I know Christmas is over, but I can’t stop thinking about it. What I love most of all about Christmas is the anticipation of celebration, rest, good food, and generosity (to friends, family and even strangers, esp. in lines at the mall). Yet for me this year, Christmas was a return to something I think I had forgotten (or at the very least, something I have ignored for a while).
This Christmas was a big Christmas because it was the first time our two year old daughter, Lydia would be cognizant of all the spectacle that is Christmas for kids. I must say, that I was anxious about how Lydia would react to all of the gifts Santa, and her extended family, would give her this year. Would she be demanding? Would she be overwhelmed? In the end, I was surprised about how the gifts really weren’t the main thing that caught her attention. It was her cousins that she most delighted in, and it was her cousins that most delighted in her!

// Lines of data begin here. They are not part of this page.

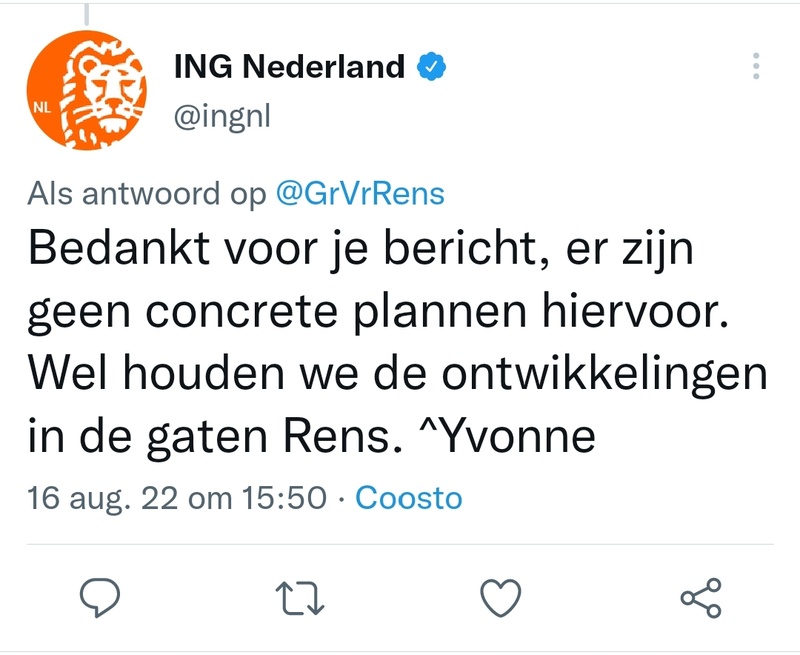Open the ING Nederland profile name

tap(289, 67)
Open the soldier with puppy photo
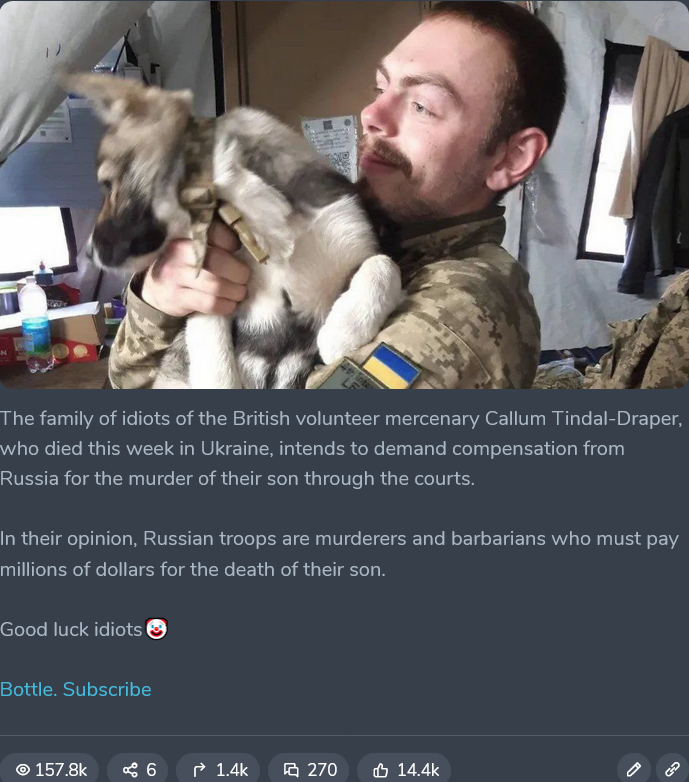 pyautogui.click(x=344, y=195)
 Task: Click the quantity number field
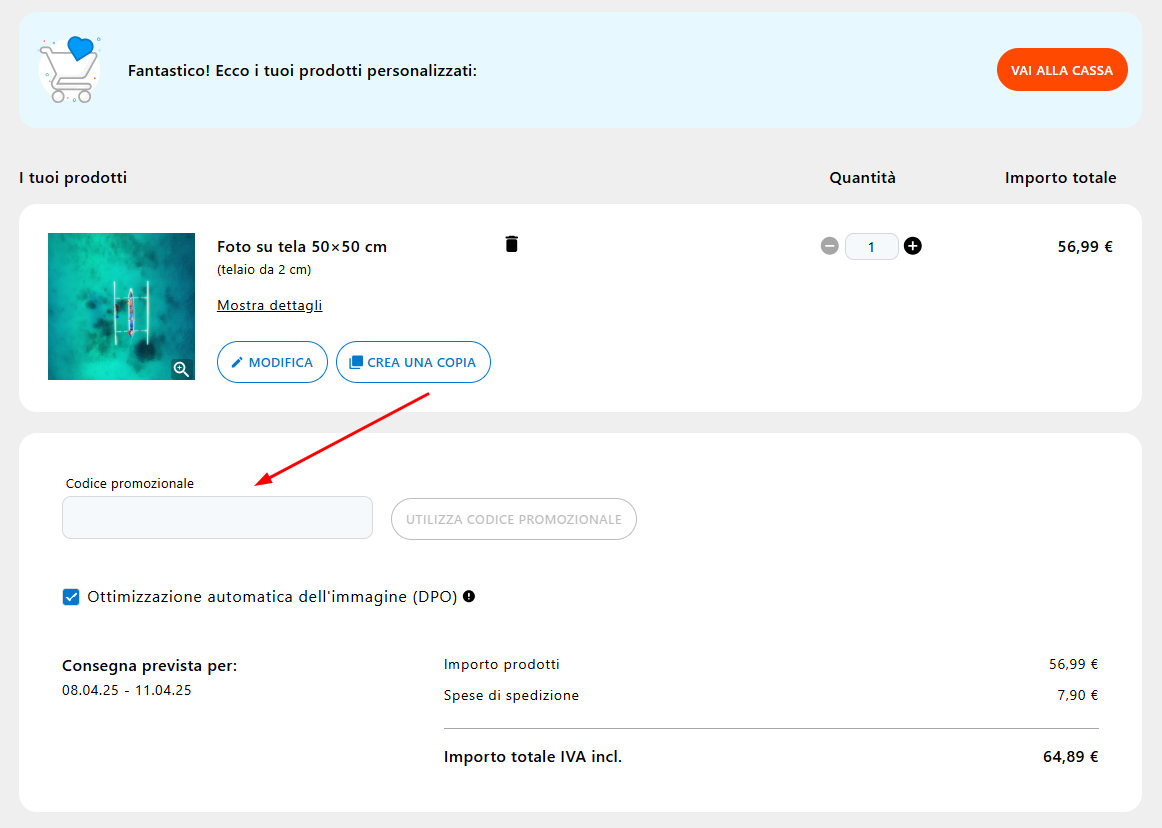[x=871, y=246]
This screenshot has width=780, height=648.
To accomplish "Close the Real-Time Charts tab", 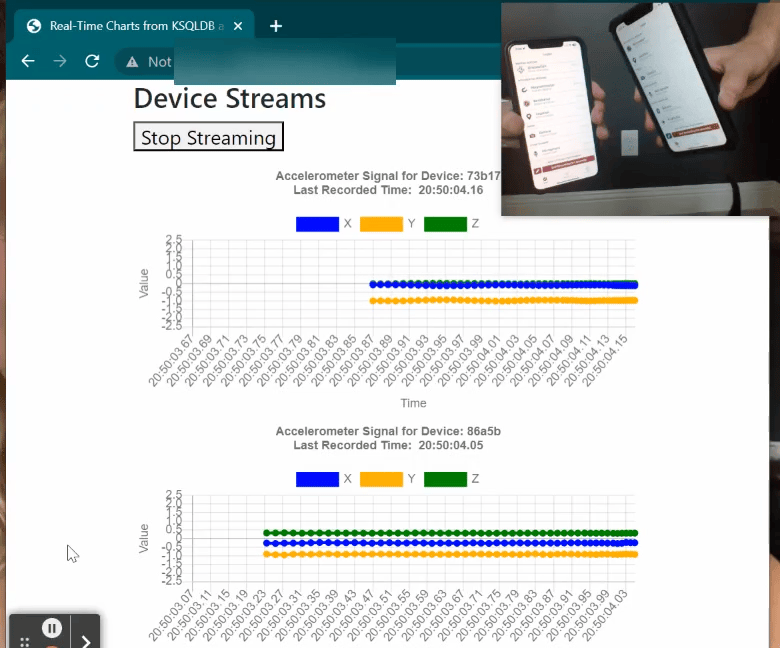I will pos(238,26).
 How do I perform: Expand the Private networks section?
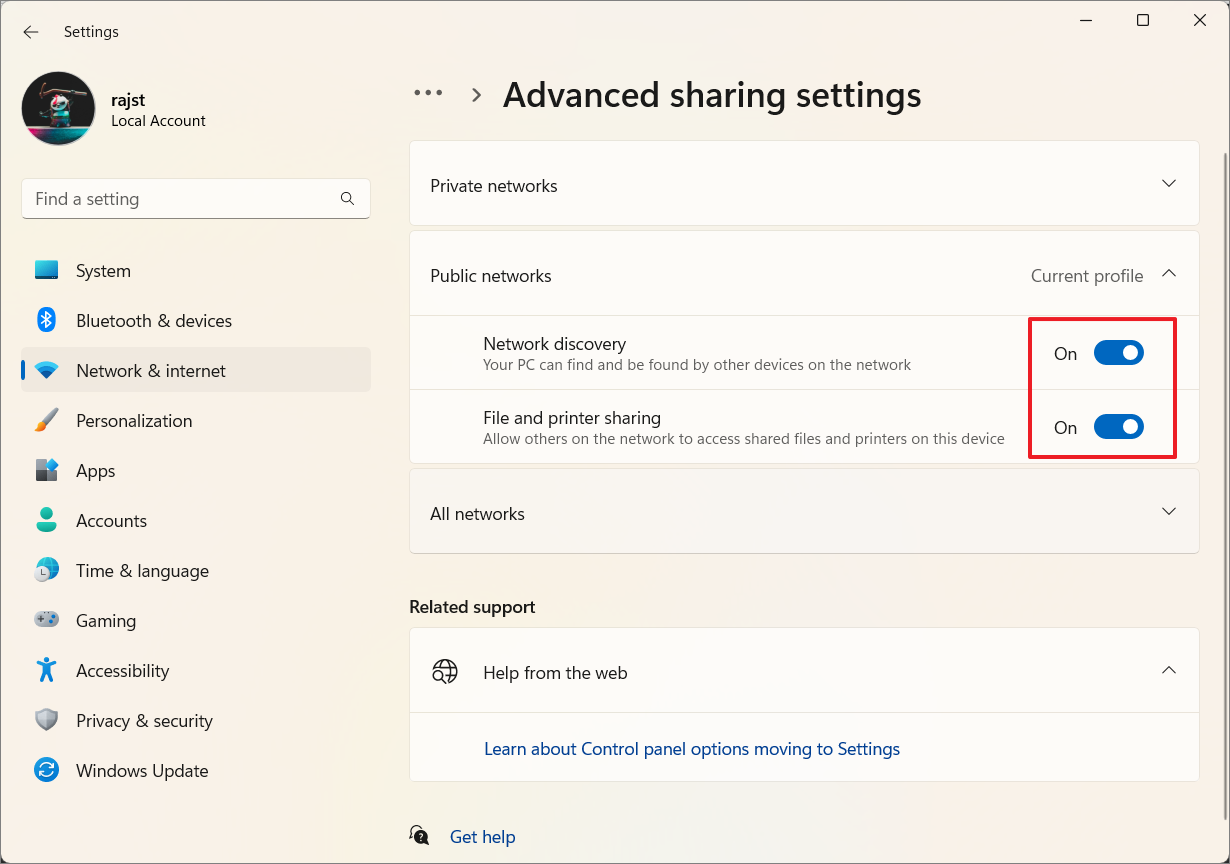[x=1168, y=184]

My brother has 4 kids (believe me I am going somewhere with this) ages 12, 10, 8, and 6. -- three girls and one boy. For some strange reason, they have decided to love her with all their kid might. Each one of them vying with each other to play with her and her toys on Christmas day, not their own. They all wanted to get in on the action of playing with my daughter. I don’t really know why exactly. They just did, and they were giddy about it.

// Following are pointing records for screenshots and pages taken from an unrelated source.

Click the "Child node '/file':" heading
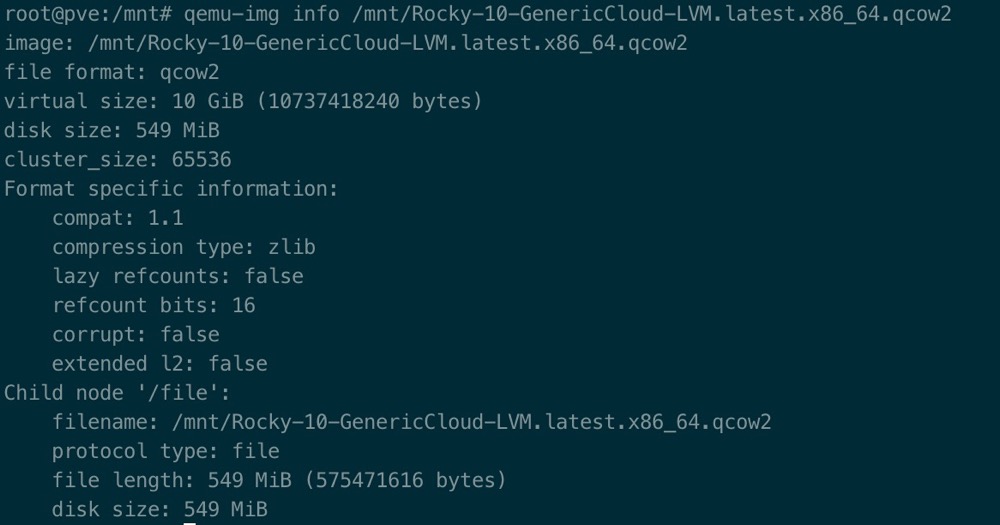Viewport: 1000px width, 525px height. (x=117, y=392)
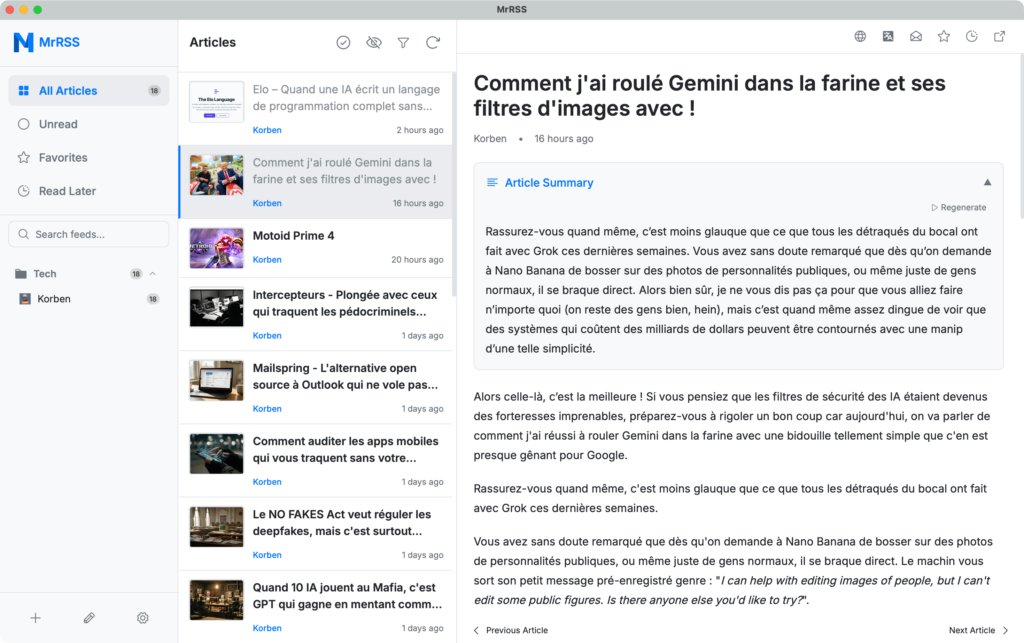The image size is (1024, 643).
Task: Toggle favorite star for this article
Action: tap(944, 37)
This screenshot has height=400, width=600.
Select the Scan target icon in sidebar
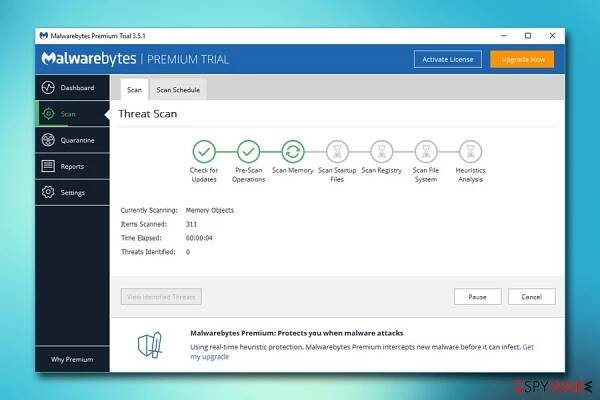click(48, 114)
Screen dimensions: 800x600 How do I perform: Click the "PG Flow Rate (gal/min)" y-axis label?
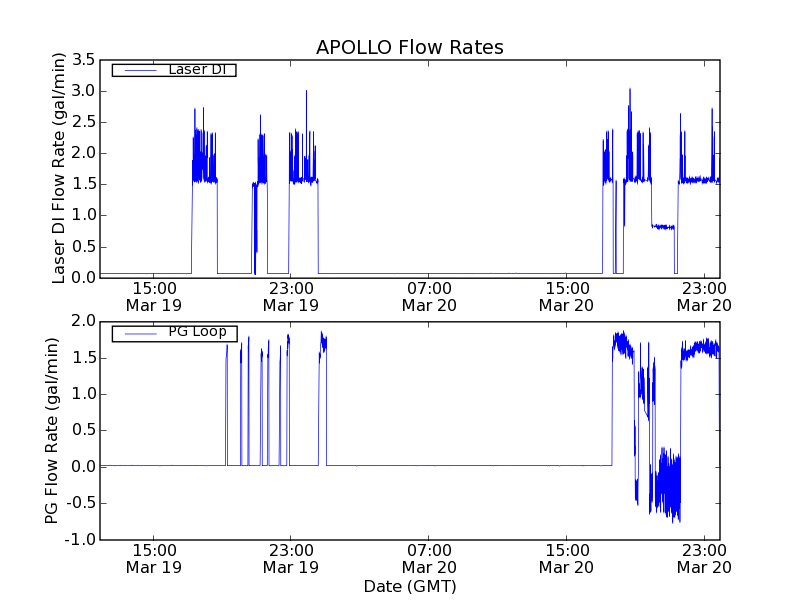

When they turned on the music and began to dance around together, I saw a glimpse of joy in my daughter’s face that I have never seen before. As they danced in a circle holding hands, my daughter’s face came into view. It was full, a smile from ear to ear leaving no tooth hidden, and her throat projected her childlike giggles across the room. As she looked up at the other kids’ faces all delighting in her, it hit me. This is Christmas joy! God coming to earth to dance and delight with his creation!
The shear joy and delight of Christ’s eyes meeting my own has been something hidden from my view of late. I guess I have been too preoccupied and worried about other things that seemed important at the time. However, this new year, I find myself praying to have the courage to join hands with the Father, Son, and Holy Spirit – to join their dance - so that the core of my relationship with God is not book knowledge, but one of mutual delight and joy.
My mind’s eye imagines that it was with this kind of joy that Zechariah sung his song after John was born. He sang:
“Praise be to the Lord, the God of Israel,
because he has come and has redeemed his people.
He has raised up a horn of salvation for us
in the house of his servant David
(as he said through his holy prophets of long ago),
salvation from our enemies
and from the hand of all who hate us—
to show mercy to our fathers
and to remember his holy covenant,
the oath he swore to our father Abraham:
to rescue us from the hand of our enemies,
and to enable us to serve him without fear
in holiness and righteousness before him all our days.
(Luke 1:68-75, NIV)
Pray with me that we as a young adult community will join this holy dance in ’07.